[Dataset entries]
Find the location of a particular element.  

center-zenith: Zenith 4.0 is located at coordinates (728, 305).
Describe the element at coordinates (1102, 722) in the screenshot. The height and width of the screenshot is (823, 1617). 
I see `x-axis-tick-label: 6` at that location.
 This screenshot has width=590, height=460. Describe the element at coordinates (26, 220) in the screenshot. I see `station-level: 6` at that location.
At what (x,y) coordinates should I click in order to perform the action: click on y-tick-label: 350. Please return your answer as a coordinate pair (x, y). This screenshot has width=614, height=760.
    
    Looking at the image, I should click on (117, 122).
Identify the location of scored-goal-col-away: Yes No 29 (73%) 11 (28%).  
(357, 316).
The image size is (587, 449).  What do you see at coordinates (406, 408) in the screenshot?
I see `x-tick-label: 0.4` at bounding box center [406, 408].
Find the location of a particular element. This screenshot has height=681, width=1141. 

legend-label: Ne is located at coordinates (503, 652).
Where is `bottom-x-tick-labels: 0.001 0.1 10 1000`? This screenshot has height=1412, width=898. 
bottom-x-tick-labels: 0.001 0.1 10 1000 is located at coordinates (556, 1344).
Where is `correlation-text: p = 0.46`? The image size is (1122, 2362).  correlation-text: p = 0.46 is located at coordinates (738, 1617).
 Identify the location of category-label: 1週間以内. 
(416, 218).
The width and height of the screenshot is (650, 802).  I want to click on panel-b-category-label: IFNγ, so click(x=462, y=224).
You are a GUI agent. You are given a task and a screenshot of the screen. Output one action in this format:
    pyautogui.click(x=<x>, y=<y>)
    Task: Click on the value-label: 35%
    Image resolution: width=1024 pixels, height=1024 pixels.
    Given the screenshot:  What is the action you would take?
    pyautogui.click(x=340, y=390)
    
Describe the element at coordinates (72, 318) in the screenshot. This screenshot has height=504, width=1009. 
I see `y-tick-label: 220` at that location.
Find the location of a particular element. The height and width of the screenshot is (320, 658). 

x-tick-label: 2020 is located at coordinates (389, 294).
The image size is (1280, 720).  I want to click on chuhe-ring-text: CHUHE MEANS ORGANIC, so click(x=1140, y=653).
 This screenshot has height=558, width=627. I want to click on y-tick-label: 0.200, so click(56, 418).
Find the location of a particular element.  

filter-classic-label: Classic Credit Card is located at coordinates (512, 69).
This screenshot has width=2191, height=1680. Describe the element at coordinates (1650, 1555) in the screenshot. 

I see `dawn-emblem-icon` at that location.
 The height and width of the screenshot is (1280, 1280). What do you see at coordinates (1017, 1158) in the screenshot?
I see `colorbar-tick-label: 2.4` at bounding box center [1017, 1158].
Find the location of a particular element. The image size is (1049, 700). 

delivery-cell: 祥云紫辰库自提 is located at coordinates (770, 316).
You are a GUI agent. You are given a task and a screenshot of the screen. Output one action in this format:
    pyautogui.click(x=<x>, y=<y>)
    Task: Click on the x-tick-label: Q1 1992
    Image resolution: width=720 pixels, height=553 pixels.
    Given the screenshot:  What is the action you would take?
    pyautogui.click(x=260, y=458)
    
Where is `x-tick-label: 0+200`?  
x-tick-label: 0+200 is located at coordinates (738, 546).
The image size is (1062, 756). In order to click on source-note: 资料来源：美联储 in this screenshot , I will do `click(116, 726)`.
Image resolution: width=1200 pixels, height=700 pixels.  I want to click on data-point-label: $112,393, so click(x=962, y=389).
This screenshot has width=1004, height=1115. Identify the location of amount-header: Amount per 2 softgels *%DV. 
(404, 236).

[Instructions to follow] Collect each line of the data above that contains the string "order".

[Task result]
At what (x,y) coordinates should I click in order to perform the action: click on y-tick-label: 350. Please return your answer as a coordinate pair (x, y). This screenshot has width=614, height=760.
The image size is (1062, 756). In order to click on source-note: 资料来源：美联储 in this screenshot , I will do `click(116, 726)`.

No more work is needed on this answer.